Which is better between Vendor Managed Inventory (VMI managed) and Consignment Inventory (CI)? That’s the question most supply chain managers are currently asking as companies push themselves to do more with less resources.
With CI, your inventory costs are in the hands of the supplier so the inventory costs are lower for you. In other words, you can buy items from suppliers but don’t have to pay the supplier until the items have been used, though you have to manage these items as your inventory. In VMI, you’re essentially paying someone to come in and manage the inventory for you.
So, which is the better option?
Well, there is no clear winner. Each scenario, if implemented correctly can be invaluable to any business.

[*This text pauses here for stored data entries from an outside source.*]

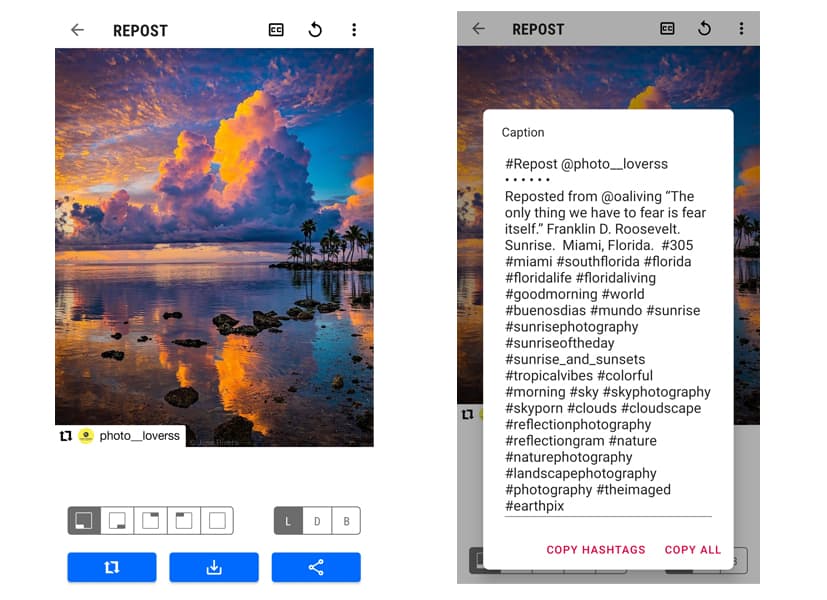Select bottom-right attribution position option
Screen dimensions: 827x600
(x=117, y=520)
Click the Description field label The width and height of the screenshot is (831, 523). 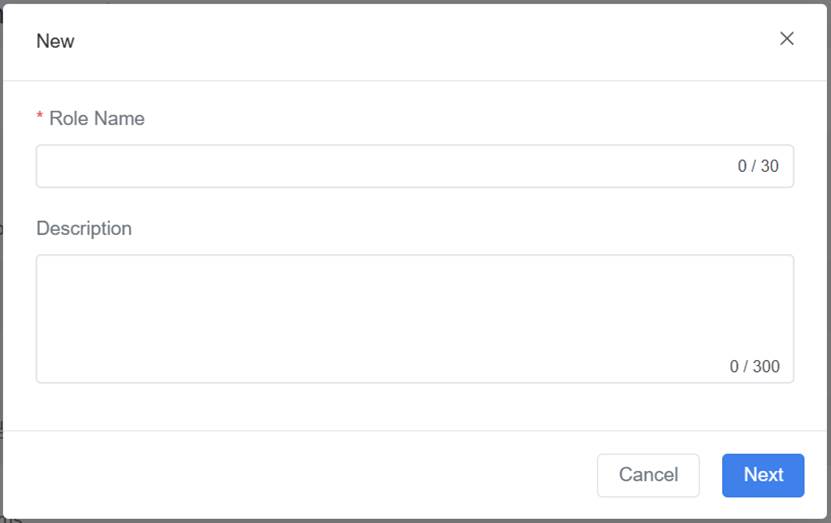tap(84, 229)
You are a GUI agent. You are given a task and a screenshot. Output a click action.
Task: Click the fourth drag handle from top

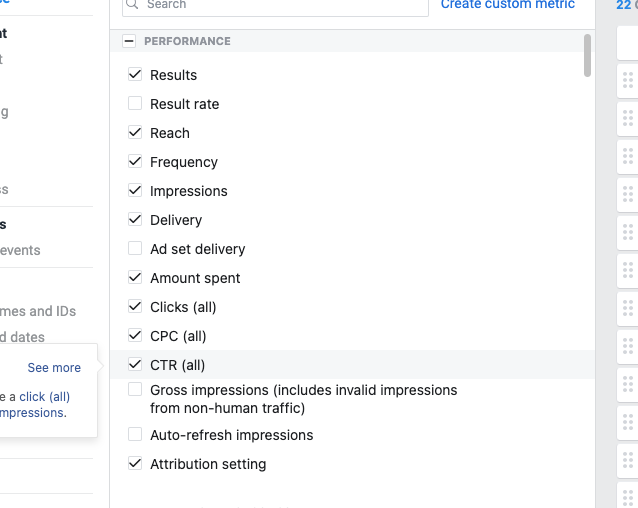click(628, 193)
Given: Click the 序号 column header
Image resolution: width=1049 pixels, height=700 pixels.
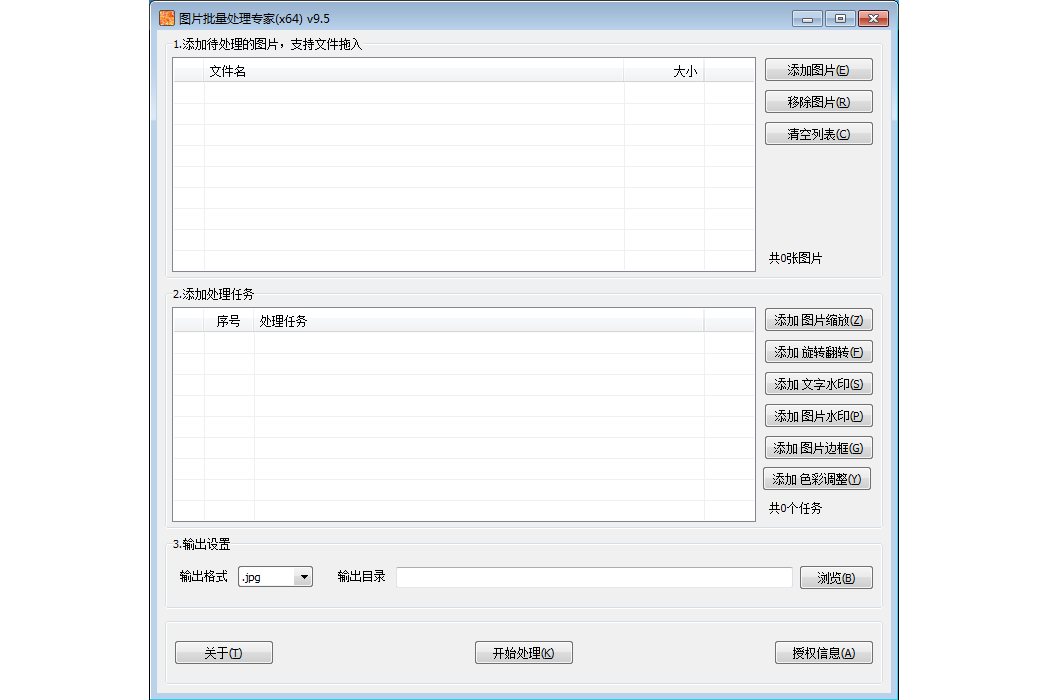Looking at the screenshot, I should click(x=229, y=321).
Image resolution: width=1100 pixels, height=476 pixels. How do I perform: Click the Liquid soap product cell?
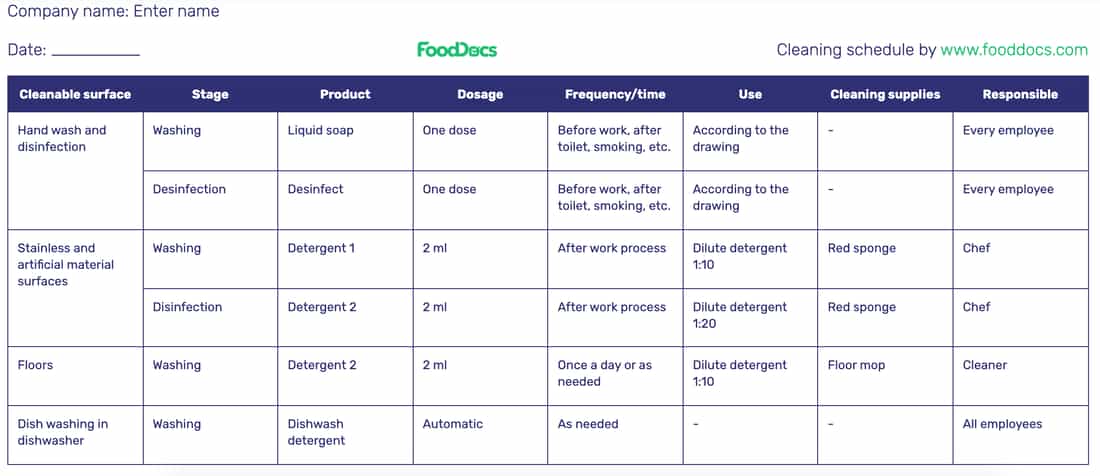pos(345,141)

Companies typically use a VMI supplier for Maintenance, Repair and Operating (MRO) items in their business activities. Usually, this includes all the indirect purchases and material that support manufacturing processes, including oil, grease, hammers, cutters, and drills among others. Companies are too busy managing direct spend that they would prefer not to spend time managing MRO and other indirect purchases. By letting the supplier handle inventory for items such as hammers which only support manufacturing, you can create more time for more value adding activities such as managing direct material and building products. Moreover, if you can find a supplier who is a specialist at VMI, they will likely do it better, faster and at a lower cost than you could, which would lead to cost savings.

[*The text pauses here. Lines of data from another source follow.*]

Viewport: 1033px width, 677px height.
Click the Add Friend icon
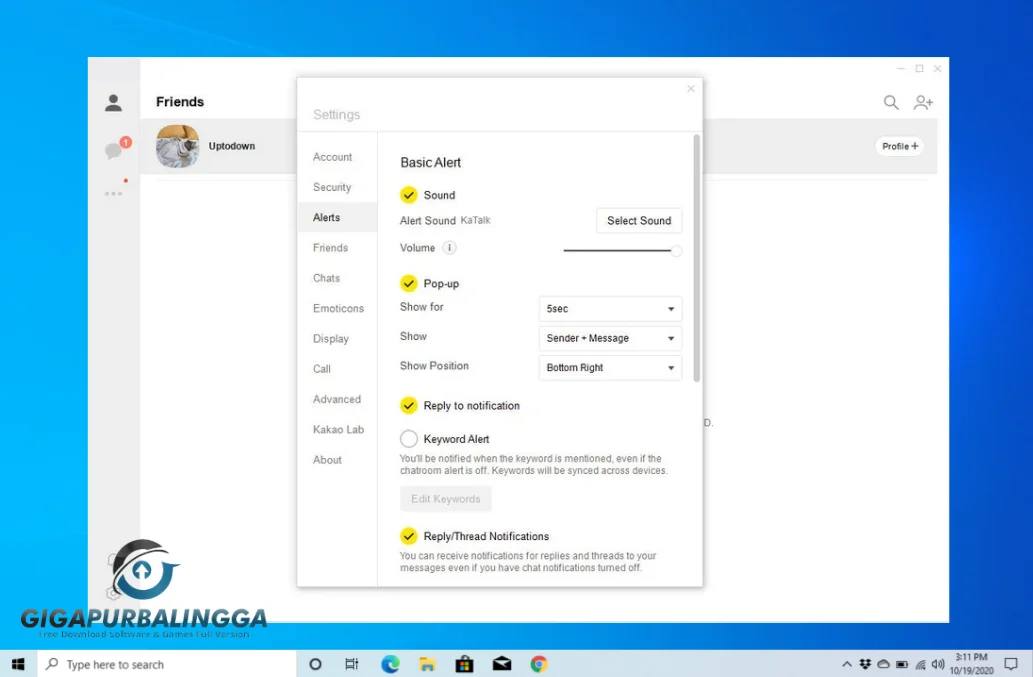pos(923,102)
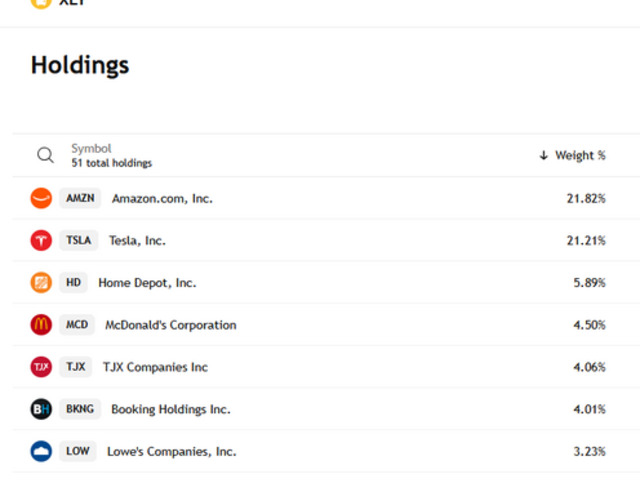Click the Home Depot logo icon
The width and height of the screenshot is (640, 480).
coord(41,283)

(Learn more about NeoGrid’s VMI Solutions and how we can help you optimize your order and logistics processes.)
CI, at a glance, appears even more enticing because you can buy products from a supplier but don’t have to pay for those products until you use them. So, if you have inventory of something in your factory, you won’t be required to pay for it until the day when you finally use it. If the inventory sits there for a whole month, the supplier will only receive a check after that one month. It is a great deal, yes, but typically, you need a lot of leverage to pull off such kinds of deals. One way of getting such leverage is from indirect and MRO purchases.
If possible, use both. Of course, you’ll need to be a cash-flow superstar to pull off such a deal. But if the supplier is sure of steady long-term business from you, they might be open to such an arrangement.